═══ DOCUMENT EXCERPT ═══

# How do you keep your bait fresh?



## mtbrider (Jul 9, 2008)

Keeping your bait high and out of freshwater is a very important and often overlooked part of fishing. Doing this sometimes requires some ingenuity or just paying some money for a tray in your cooler. How do y'all keep your bait fresh and outta water?


----------



## RW_20 (Oct 16, 2007)

Last year I found these plastic containers that have four tabs and a rubber sealing ring around the lid. These worked great, and you can get a couple to separate the different baits. They come in different shapes and sizes, just get what will work best for you. Got mine at Target, but I've seen them in the grocery store as well.


----------



## drawinout (May 11, 2008)

I usually just use the hefty slide zip bags, and sometimes open the plug on the cooler to drain the water. There are times that I have stayed out on a pier for 48 hours straight, and haven't had much trouble. Bait SEEMS to stay fairly fresh, but it will be interesting to hear what other people do. Sounds like sprts idea would work pretty good.


----------



## eric (Oct 24, 2007)

═══

§ **EXERCISE REQUIREMENTS**
[A] Please copy out the part of the fishing bait thread starting with "## drawinout (May" and going on through "work pretty good.".
[B] Continue the thread on keeping fishing bait fresh from where it stops.

═══ SUPPLIED INFORMATION ═══

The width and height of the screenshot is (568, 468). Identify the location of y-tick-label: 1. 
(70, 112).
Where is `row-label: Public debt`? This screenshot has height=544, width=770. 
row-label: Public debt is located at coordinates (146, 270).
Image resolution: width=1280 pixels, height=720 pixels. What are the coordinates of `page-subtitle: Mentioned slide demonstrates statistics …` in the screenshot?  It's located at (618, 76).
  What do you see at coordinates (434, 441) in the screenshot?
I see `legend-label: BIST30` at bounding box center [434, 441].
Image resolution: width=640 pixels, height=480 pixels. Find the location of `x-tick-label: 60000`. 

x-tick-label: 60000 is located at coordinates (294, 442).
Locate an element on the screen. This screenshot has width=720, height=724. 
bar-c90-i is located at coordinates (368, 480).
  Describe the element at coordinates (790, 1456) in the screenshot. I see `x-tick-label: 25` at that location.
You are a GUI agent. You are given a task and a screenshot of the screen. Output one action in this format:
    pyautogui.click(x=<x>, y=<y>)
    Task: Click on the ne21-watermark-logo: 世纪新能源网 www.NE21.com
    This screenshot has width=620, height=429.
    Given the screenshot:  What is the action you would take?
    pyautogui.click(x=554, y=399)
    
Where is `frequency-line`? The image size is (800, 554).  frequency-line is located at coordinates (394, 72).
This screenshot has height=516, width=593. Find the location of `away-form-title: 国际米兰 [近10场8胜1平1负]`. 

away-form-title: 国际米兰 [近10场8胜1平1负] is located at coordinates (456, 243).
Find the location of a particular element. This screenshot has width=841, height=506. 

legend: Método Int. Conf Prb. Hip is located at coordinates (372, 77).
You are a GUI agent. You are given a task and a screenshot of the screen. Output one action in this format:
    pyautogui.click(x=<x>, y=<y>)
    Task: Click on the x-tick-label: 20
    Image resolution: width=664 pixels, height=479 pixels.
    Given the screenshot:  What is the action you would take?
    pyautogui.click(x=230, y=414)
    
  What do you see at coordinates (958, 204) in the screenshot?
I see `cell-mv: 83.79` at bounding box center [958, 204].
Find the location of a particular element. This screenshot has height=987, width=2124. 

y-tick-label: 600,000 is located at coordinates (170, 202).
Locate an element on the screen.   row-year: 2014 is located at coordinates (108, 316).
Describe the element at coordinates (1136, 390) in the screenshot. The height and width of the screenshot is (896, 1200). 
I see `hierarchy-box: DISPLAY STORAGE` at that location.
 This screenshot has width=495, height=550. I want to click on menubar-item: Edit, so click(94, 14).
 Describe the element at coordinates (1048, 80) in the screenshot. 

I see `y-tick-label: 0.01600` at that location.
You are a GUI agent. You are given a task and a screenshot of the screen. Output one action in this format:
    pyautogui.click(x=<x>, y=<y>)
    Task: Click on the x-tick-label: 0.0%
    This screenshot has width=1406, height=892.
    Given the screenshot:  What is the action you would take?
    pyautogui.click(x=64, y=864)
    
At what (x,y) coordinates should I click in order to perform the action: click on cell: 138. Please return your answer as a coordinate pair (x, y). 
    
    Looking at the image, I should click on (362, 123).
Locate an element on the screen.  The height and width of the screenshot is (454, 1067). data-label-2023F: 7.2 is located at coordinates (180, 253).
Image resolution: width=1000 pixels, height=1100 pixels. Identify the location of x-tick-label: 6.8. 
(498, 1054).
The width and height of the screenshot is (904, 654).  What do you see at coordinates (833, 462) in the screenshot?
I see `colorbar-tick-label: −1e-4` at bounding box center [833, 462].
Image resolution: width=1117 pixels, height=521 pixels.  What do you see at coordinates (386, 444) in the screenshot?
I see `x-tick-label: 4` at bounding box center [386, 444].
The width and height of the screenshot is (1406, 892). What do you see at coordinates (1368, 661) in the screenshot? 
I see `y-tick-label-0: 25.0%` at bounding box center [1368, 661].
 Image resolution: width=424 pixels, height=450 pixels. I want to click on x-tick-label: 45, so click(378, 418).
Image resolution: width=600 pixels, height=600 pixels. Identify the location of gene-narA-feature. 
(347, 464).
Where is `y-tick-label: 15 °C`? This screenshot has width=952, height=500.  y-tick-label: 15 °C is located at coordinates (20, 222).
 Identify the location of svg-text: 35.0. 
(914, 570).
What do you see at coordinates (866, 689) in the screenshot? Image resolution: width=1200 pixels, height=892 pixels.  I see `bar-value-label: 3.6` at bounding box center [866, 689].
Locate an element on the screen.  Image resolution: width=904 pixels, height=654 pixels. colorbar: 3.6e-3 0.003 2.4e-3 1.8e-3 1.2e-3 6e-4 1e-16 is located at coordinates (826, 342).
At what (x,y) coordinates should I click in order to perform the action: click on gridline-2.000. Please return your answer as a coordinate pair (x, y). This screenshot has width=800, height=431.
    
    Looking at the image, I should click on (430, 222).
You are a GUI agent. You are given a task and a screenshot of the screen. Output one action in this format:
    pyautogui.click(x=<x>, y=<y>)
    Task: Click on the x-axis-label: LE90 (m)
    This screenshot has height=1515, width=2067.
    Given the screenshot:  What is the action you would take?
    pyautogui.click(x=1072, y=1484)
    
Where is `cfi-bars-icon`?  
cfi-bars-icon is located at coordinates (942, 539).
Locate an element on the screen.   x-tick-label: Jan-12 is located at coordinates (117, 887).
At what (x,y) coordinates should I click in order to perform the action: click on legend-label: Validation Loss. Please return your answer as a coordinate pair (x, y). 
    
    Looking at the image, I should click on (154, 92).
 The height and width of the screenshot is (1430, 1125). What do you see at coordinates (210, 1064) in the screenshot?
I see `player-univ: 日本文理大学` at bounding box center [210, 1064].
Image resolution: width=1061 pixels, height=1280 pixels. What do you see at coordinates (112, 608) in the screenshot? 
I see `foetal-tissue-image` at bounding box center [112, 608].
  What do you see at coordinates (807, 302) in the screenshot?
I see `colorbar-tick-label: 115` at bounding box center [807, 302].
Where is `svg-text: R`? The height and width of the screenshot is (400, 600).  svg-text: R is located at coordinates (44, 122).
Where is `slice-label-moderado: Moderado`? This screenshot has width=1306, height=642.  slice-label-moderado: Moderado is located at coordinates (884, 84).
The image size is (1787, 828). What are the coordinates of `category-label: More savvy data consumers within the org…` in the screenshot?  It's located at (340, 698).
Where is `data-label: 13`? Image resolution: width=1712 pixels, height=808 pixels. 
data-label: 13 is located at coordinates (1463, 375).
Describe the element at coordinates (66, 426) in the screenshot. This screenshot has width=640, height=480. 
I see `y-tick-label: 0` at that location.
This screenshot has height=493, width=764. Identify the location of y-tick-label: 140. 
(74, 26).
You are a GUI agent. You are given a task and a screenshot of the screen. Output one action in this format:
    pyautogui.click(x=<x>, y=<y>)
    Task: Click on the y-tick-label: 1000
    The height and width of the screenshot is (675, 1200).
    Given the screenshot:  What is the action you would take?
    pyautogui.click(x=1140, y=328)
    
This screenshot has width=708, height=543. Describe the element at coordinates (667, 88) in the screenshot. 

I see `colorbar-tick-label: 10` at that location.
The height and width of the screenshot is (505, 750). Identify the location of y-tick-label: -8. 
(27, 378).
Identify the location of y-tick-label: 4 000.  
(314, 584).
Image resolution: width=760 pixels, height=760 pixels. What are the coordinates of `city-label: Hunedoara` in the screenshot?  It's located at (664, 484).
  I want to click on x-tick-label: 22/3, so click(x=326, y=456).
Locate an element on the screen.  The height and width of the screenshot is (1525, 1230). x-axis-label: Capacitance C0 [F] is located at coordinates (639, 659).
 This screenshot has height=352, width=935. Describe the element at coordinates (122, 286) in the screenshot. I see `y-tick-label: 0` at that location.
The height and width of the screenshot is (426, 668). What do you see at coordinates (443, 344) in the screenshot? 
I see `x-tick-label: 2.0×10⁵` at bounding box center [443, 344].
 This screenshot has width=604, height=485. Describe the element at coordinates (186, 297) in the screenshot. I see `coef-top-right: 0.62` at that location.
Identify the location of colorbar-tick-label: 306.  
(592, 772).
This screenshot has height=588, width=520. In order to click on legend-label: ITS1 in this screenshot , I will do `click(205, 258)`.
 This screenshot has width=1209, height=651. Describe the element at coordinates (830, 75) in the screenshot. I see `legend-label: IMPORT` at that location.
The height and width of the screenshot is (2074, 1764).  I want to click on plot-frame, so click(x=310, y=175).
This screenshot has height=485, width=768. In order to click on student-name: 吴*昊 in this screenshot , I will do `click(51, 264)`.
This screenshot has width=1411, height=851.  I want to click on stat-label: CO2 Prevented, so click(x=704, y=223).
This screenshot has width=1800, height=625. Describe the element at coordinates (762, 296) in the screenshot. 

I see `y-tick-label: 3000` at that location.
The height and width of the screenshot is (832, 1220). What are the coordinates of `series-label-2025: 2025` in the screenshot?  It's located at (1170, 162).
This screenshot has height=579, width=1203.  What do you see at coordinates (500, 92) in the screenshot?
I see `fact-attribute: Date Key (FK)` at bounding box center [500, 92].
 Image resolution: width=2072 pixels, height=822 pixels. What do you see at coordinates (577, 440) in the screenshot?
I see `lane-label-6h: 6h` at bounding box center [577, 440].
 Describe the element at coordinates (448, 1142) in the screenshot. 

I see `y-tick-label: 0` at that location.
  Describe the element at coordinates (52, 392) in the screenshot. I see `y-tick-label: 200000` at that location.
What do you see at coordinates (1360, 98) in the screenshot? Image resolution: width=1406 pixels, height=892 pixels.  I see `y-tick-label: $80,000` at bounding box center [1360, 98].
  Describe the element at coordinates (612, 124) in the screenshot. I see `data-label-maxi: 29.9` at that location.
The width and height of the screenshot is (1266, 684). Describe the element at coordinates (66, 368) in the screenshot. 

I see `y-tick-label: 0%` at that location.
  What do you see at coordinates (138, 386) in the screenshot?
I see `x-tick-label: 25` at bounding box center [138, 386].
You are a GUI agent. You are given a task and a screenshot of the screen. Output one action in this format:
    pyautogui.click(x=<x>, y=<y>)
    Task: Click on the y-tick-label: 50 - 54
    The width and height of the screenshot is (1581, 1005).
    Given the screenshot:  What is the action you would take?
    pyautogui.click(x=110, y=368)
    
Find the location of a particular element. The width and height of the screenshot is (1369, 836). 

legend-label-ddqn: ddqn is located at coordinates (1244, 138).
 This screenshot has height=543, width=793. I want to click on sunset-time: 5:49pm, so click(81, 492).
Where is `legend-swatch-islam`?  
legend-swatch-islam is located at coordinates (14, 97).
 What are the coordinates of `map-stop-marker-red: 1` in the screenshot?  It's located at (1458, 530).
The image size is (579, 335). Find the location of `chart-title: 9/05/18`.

═══

§ **WRITTEN RESPONSES**
[A]
## drawinout (May 11, 2008)

I usually just use the hefty slide zip bags, and sometimes open the plug on the cooler to drain the water. There are times that I have stayed out on a pier for 48 hours straight, and haven't had much trouble. Bait SEEMS to stay fairly fresh, but it will be interesting to hear what other people do. Sounds like sprts idea would work pretty good.

[B]
usually i just salt my bait or at least carry some salt in the car incase i stay out long.
works real well especially if you run out of ice.

most of the time i get a trip out, i use bunker.
i always usually end up with like 1-2 whole bunker left.
so when i get home, i gut the bunker and throw salt inside and outside.
then into a bag, tie it. into the freezer. the salt actually brines the bunker and it wont freeze and burn.

i can take it out a week later and still use it. about 60-70% like a fresh fish
instead of the 30% if you freeze without cleaning or salt.


----------



## Ryan Y (Dec 1, 2005)

I used to use a carolina bait tray...it was a good deal. Now, (for extended trips) Ice layers, bait seperated out flat, ice layer, bait seperated out flat, etc. I have also used an old cookie sheet to keep bait on with holes cut all through it to keep the bait directly out of the ice/water. Keeps bait harder-longer.


----------



## clpoudnine23 (Dec 21, 2005)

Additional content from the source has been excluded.